Much depends on where you live and how your rock garden is positioned, because if you live in Catania and you have a small garden facing south, you can also put a long series of cacti, echinocactus, echinocereus, coryphanta, strophytum outdoors. , opuntie (always avoiding that they receive in addition to the cold also of water); if you live in Como and your rock garden receives only a few hours of sunshine a day, chances are that even the most resistant to the cold can die.
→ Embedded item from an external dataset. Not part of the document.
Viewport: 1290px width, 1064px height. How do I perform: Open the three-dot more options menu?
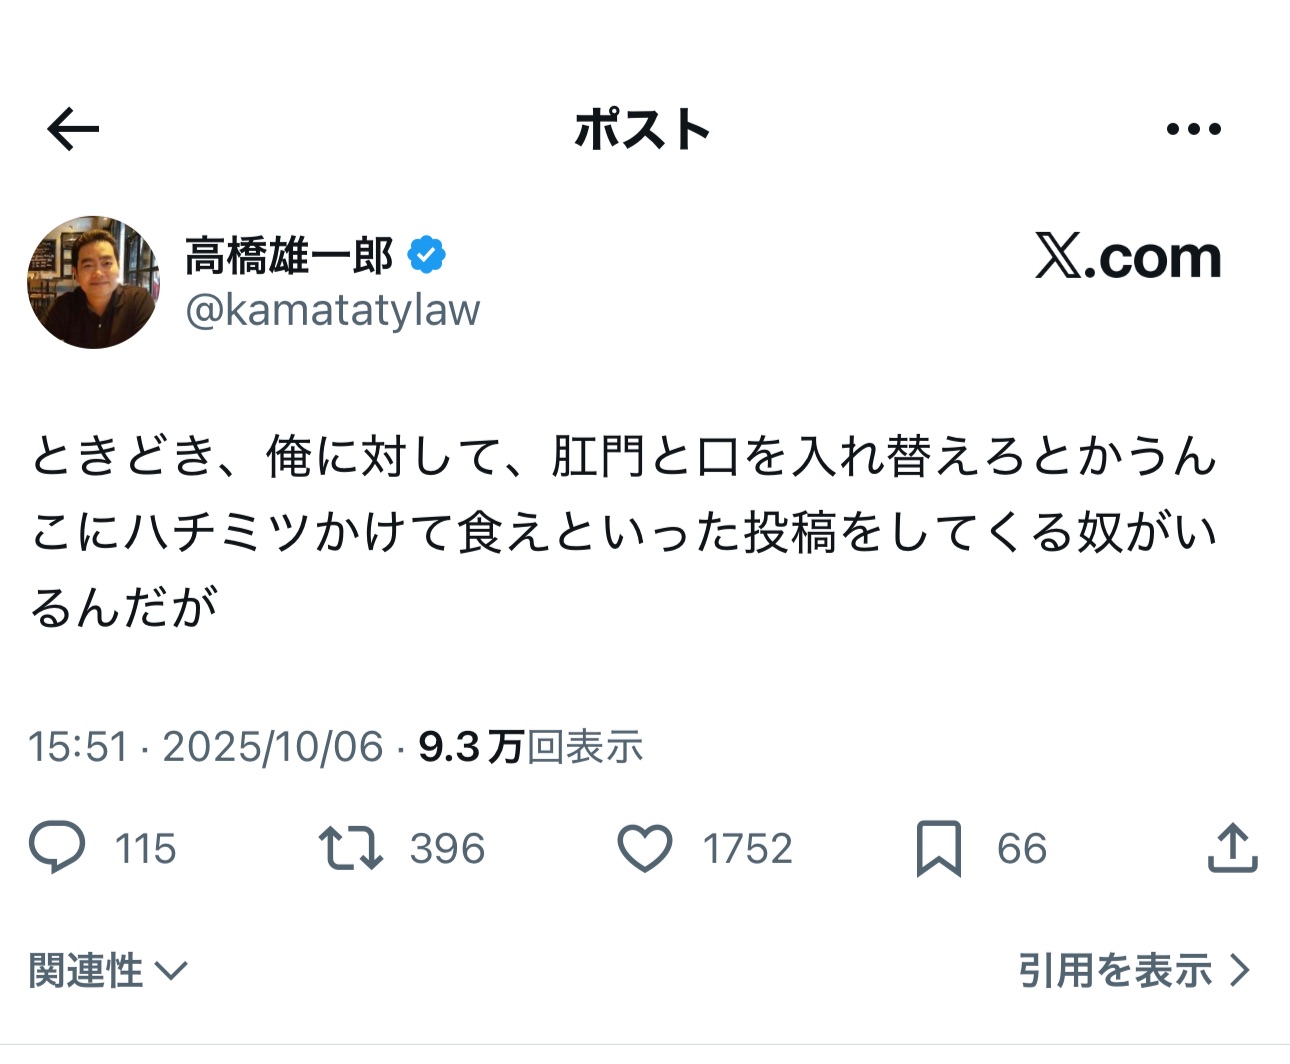1194,129
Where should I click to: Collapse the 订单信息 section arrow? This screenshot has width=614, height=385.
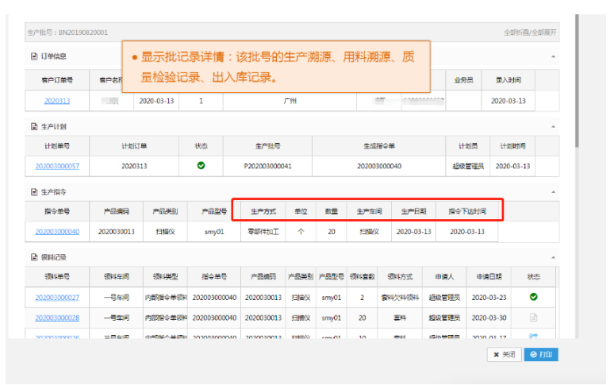point(553,57)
The succulents that are generally placed in rock gardens are agave and aloe, the former being outdoors even with short periods of frost, the latter often being ruined in the case of very intense frosts; a long series of succulent plants does not fear the cold, which sometimes damages them, but letting it then germinate again when spring arrives, such as the sedum, which develop in the summer and dry up when the cold arrives, and then re-sprout every year; many opuntias are also found in northern Italy, as long as they are a bright and sunny place and a good, very draining soil; many creeping aizoaceas are also kept outdoors, such as delosperma, aptenia, or various types of mesembriantemi. Pi depends a lot from species to species and from how plants are cultivated; to give you an example the typical pillow of the mother-in-law (echinocactus grusonii) can withstand short frosts, but only if it is kept outdoors all year round, and therefore it can "get used" to the cold gradually, it must be placed in a sunny area, without large rains, or with very well drained soil, and away from the wind.